(SOURCE MATERIAL begins)

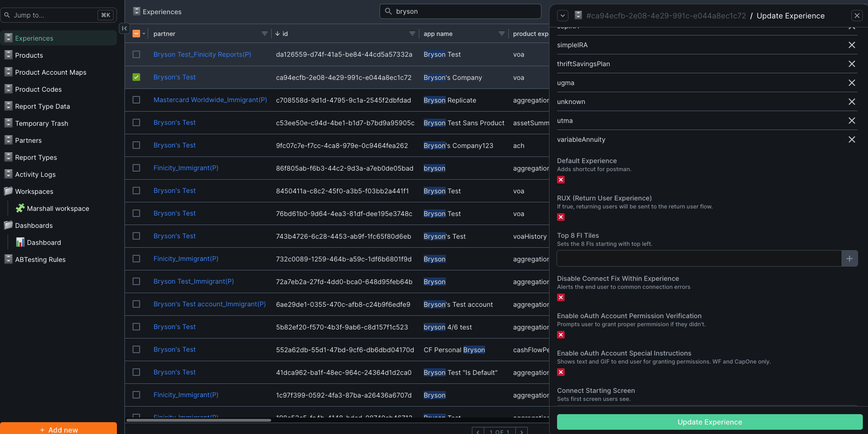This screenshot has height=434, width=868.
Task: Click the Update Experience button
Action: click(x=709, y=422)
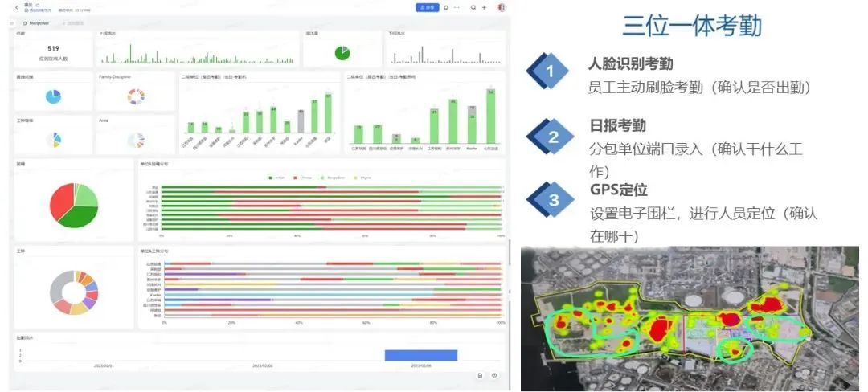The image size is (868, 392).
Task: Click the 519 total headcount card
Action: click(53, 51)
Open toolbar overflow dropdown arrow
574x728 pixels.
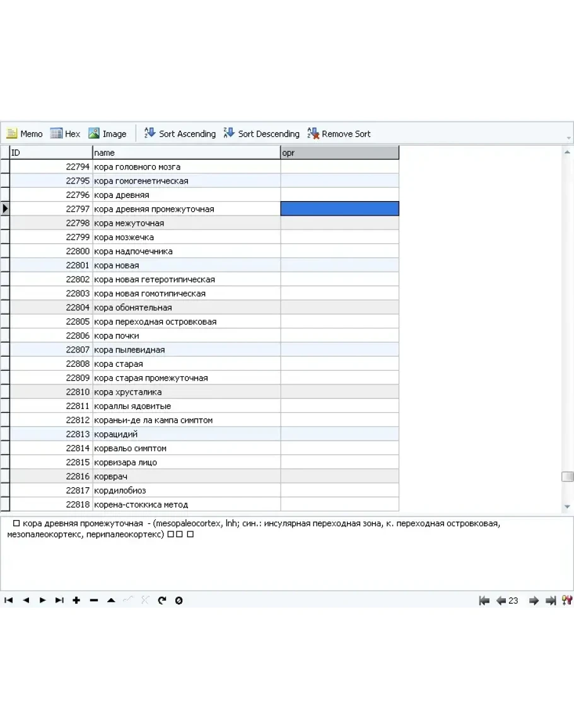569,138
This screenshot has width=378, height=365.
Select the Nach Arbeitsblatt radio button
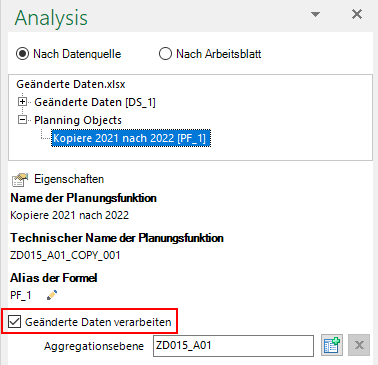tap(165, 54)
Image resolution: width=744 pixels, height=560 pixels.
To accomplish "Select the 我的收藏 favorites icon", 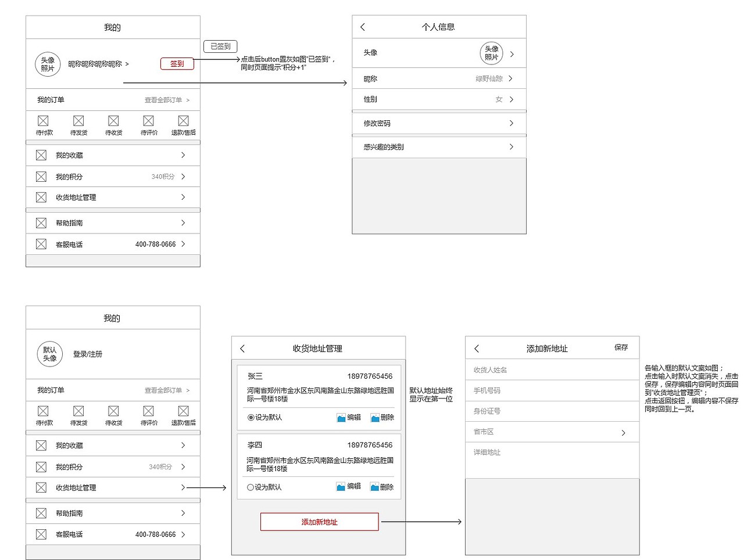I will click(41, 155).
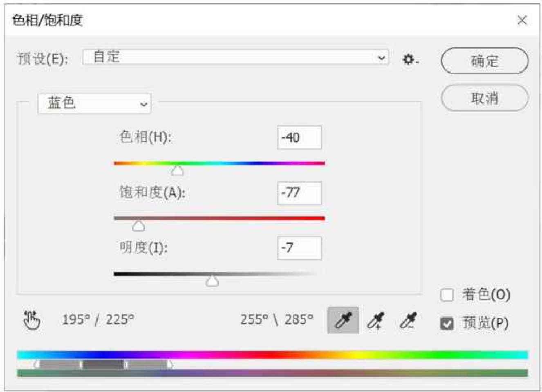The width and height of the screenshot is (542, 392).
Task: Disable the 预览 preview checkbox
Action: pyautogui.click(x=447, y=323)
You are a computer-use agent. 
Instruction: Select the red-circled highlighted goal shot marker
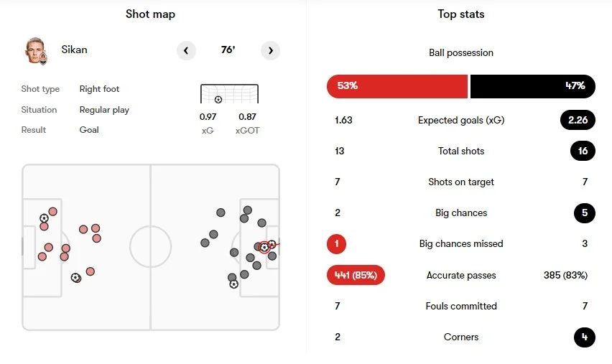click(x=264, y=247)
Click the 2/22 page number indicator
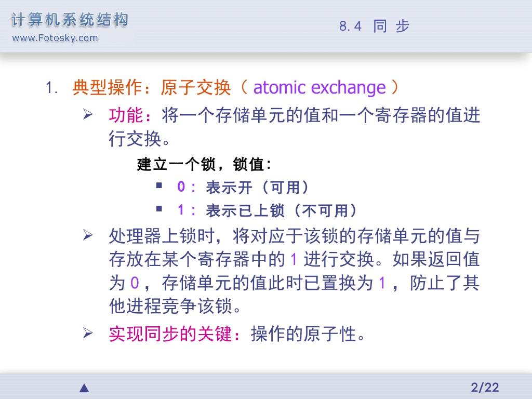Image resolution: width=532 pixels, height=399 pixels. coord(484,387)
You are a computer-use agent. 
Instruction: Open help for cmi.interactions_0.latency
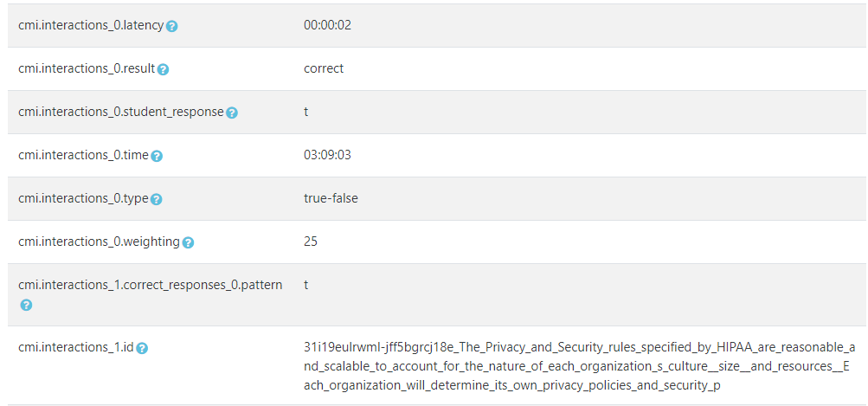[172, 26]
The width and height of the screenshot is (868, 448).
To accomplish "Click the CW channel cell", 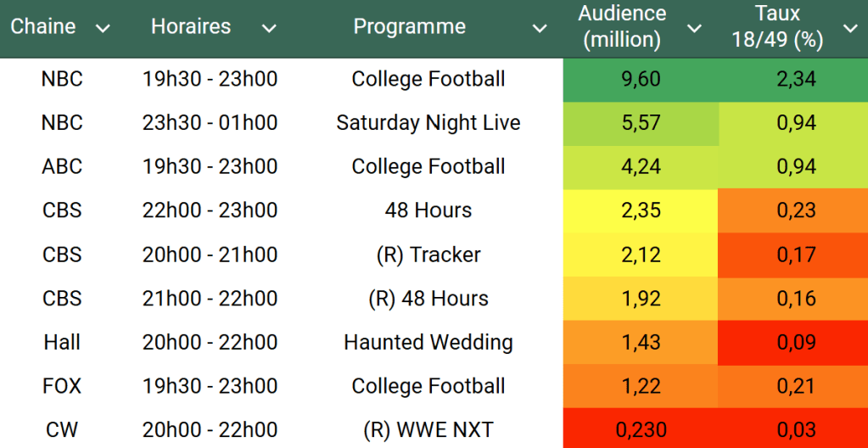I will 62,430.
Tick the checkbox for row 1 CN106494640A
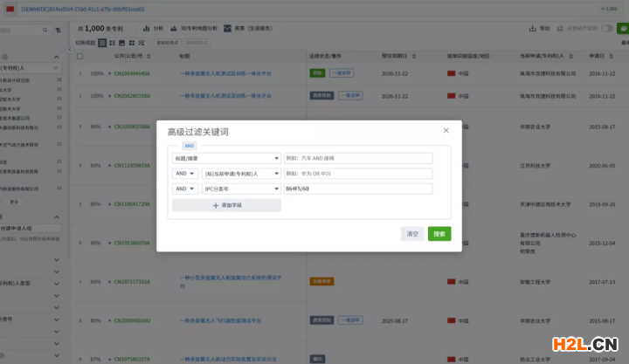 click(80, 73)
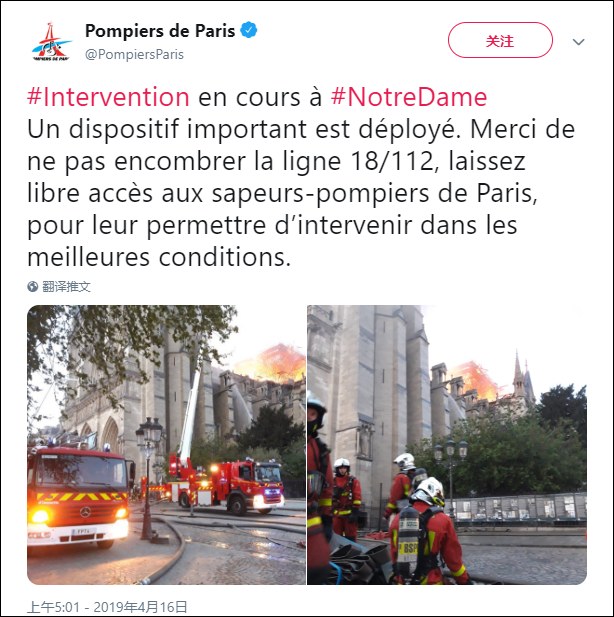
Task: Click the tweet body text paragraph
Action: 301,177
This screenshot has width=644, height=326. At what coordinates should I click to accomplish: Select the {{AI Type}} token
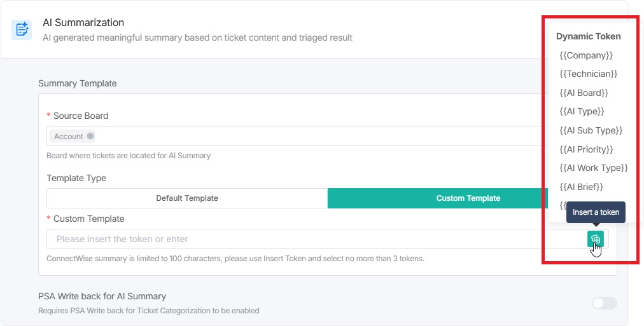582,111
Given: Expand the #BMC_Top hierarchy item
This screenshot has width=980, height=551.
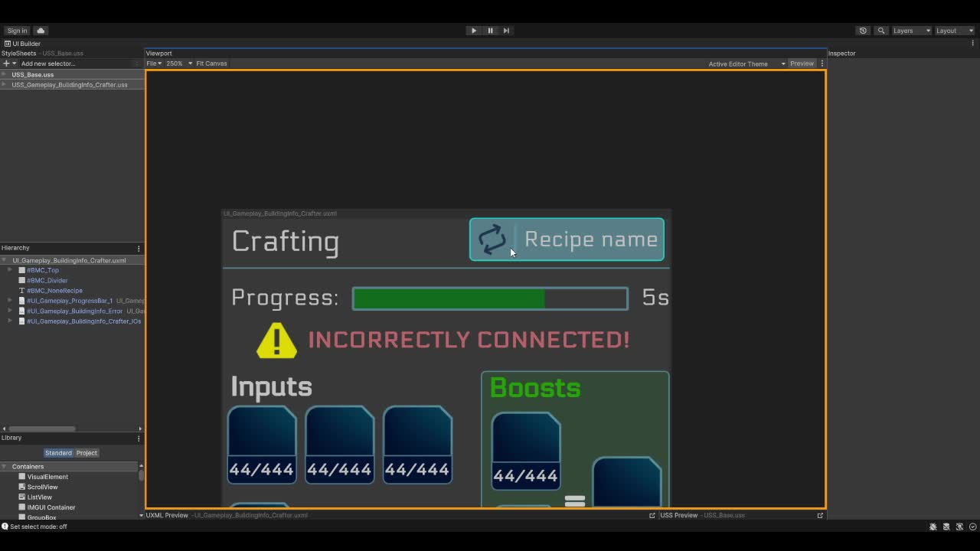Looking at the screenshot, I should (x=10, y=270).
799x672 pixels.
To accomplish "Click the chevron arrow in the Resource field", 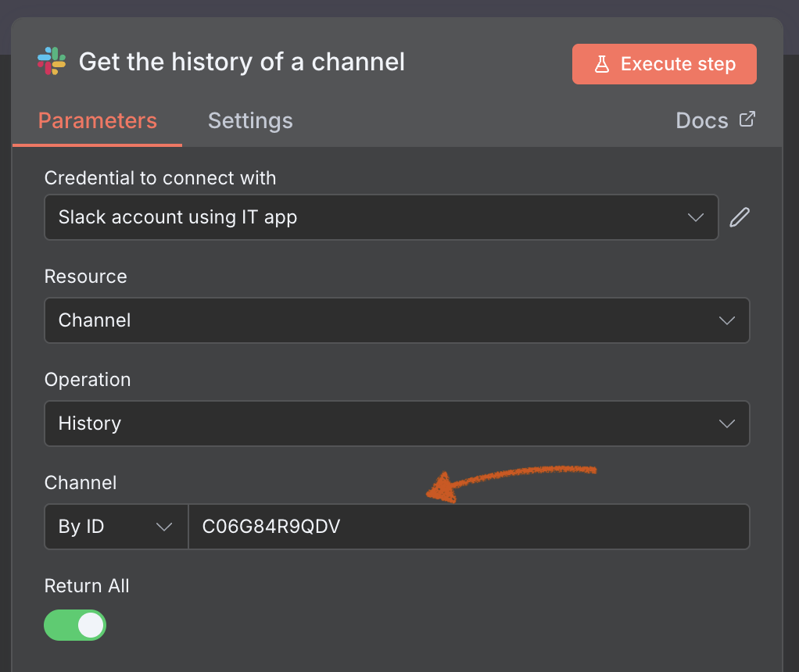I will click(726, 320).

(SOURCE MATERIAL ends)

TASK ITEM: Among the entries above, take the lines from the one with "Open toolbar overflow dropdown arrow" through the one with "Image resolution: width=744" and retype them exactly, leaving out the pictures.

TASK RESULT:
Open toolbar overflow dropdown arrow
574x728 pixels.
569,138
This screenshot has width=378, height=365.
Select the Nach Arbeitsblatt radio button
tap(165, 54)
Image resolution: width=744 pixels, height=560 pixels.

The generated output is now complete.